Start of Block

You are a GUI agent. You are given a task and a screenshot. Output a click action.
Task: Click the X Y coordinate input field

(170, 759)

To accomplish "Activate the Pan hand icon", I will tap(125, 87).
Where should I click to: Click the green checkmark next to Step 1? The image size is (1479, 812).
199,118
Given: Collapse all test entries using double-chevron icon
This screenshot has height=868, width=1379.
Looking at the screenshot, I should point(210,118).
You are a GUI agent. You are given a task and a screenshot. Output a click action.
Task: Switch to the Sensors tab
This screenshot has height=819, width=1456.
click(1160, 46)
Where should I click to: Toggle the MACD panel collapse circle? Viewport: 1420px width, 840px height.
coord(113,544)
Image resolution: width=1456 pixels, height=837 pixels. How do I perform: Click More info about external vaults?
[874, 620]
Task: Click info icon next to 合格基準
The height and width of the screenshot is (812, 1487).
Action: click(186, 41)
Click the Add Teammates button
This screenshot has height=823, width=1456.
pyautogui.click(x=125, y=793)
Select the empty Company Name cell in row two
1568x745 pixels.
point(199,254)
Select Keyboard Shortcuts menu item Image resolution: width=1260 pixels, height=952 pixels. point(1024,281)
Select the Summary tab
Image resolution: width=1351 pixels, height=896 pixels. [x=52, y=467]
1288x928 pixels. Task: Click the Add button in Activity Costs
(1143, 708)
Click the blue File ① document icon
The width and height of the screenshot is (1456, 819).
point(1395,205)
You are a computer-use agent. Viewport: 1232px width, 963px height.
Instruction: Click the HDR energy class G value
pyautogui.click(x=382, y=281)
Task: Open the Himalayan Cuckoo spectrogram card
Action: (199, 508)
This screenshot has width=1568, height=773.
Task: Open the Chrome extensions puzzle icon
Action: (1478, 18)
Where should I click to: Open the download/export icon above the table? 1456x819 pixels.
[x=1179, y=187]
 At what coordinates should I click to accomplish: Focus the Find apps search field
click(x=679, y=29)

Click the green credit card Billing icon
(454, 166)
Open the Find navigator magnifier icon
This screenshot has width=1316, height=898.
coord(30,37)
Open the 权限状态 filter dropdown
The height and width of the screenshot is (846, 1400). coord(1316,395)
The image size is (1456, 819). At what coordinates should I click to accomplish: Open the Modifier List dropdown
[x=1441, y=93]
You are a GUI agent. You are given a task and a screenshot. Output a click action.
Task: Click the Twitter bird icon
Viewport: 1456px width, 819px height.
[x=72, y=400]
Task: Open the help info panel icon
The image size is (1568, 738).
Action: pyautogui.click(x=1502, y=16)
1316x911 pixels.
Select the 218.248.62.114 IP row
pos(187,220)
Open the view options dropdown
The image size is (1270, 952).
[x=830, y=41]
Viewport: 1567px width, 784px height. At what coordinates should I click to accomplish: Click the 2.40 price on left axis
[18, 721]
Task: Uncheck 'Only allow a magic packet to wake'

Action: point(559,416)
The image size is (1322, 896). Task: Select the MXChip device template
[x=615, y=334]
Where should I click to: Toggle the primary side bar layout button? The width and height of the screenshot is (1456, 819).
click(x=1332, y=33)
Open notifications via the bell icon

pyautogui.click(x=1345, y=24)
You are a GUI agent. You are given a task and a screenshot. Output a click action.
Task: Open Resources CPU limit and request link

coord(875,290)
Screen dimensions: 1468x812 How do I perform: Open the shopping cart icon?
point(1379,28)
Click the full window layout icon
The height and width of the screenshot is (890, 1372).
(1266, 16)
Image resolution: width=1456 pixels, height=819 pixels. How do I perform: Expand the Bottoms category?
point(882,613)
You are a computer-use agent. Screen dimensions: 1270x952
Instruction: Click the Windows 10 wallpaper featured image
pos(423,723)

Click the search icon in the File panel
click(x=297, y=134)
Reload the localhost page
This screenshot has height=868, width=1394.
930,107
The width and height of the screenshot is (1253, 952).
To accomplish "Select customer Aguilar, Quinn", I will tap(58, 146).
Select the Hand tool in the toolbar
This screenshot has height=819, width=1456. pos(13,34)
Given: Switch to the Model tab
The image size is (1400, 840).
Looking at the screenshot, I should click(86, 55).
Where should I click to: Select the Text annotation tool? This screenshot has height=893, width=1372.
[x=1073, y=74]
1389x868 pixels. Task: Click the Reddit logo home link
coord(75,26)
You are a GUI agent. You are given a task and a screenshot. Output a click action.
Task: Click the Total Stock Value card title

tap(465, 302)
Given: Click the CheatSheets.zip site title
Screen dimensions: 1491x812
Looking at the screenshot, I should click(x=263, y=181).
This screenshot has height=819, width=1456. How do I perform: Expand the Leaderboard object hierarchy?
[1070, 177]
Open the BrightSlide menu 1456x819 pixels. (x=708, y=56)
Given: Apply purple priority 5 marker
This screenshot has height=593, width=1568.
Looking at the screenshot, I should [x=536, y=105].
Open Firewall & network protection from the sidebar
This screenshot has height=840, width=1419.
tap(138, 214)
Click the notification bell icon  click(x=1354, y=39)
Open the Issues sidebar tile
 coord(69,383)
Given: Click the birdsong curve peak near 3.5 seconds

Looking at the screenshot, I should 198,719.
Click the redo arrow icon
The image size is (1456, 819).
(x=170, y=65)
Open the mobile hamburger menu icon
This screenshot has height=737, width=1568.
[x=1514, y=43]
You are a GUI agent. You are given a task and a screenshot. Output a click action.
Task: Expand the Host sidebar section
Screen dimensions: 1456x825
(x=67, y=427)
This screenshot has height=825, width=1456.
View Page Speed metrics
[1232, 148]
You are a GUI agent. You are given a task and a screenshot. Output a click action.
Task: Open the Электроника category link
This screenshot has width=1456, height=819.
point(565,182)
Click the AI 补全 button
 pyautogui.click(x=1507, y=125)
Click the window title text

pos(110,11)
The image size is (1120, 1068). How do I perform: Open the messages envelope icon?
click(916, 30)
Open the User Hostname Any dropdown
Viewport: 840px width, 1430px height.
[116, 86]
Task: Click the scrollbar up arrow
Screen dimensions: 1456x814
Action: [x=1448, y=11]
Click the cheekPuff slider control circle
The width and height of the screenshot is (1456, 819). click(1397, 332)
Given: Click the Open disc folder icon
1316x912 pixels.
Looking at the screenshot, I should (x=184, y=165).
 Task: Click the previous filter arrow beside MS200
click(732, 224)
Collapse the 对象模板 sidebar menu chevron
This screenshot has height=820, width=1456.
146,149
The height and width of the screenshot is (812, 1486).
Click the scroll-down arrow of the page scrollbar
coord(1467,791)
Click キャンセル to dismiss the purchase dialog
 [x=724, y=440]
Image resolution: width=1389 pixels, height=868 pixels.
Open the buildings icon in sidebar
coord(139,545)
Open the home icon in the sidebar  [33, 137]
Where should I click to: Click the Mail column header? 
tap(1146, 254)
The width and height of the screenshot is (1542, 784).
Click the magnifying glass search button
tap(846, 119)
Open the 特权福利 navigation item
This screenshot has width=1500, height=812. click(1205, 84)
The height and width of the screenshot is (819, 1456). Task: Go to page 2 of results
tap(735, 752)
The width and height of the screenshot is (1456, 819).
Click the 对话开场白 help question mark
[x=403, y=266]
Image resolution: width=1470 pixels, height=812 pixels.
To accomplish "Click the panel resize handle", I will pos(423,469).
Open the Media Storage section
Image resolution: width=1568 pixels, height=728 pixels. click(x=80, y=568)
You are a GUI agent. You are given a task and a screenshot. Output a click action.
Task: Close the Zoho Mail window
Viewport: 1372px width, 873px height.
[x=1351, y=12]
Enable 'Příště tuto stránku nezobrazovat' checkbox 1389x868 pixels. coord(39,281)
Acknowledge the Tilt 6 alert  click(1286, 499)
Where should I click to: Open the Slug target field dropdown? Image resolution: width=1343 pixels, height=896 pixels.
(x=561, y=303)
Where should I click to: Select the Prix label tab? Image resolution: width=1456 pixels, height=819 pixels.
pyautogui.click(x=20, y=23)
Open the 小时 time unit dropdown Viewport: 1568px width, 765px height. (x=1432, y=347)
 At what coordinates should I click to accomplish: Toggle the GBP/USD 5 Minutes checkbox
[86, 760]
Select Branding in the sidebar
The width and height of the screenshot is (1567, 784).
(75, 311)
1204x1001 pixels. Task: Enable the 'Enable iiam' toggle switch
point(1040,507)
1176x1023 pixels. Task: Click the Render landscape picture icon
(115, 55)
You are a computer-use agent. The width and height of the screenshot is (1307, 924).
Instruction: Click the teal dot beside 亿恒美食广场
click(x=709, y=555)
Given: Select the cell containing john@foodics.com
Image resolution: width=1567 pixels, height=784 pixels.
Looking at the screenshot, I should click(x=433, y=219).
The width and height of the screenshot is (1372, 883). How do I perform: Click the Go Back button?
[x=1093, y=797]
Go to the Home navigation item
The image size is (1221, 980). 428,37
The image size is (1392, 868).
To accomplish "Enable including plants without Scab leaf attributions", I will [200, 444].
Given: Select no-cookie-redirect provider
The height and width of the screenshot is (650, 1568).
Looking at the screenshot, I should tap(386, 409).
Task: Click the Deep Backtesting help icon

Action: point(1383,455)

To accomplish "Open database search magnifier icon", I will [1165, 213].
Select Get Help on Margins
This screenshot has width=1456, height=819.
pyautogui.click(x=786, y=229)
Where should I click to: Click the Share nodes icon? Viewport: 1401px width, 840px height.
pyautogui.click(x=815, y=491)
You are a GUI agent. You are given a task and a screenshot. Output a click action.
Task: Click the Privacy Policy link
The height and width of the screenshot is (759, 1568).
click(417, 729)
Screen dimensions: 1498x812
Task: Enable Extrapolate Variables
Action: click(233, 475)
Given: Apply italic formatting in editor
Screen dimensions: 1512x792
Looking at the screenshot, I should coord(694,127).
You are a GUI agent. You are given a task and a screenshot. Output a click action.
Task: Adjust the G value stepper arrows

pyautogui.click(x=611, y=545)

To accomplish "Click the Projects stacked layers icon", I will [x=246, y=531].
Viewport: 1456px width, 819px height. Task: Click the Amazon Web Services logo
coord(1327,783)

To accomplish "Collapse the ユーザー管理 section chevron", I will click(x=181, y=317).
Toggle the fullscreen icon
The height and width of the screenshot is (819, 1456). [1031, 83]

End of Block

→ The task: Transcribe the lines above between the line holding "You are a computer-use agent. Viewport: 1232px" and the line holding "Open the view options dropdown", inclusive, exactly as they stand and with nothing added.

→ Result of the task:
You are a computer-use agent. Viewport: 1232px width, 963px height.
Instruction: Click the HDR energy class G value
pyautogui.click(x=382, y=281)
Task: Open the Himalayan Cuckoo spectrogram card
Action: (199, 508)
This screenshot has width=1568, height=773.
Task: Open the Chrome extensions puzzle icon
Action: (1478, 18)
Where should I click to: Open the download/export icon above the table? 1456x819 pixels.
[x=1179, y=187]
 At what coordinates should I click to accomplish: Focus the Find apps search field
click(x=679, y=29)

Click the green credit card Billing icon
(454, 166)
Open the Find navigator magnifier icon
This screenshot has width=1316, height=898.
coord(30,37)
Open the 权限状态 filter dropdown
The height and width of the screenshot is (846, 1400). coord(1316,395)
The image size is (1456, 819). At what coordinates should I click to accomplish: Open the Modifier List dropdown
[x=1441, y=93]
You are a GUI agent. You are given a task and a screenshot. Output a click action.
Task: Click the Twitter bird icon
Viewport: 1456px width, 819px height.
[x=72, y=400]
Task: Open the help info panel icon
The image size is (1568, 738).
Action: pyautogui.click(x=1502, y=16)
1316x911 pixels.
Select the 218.248.62.114 IP row
pos(187,220)
Open the view options dropdown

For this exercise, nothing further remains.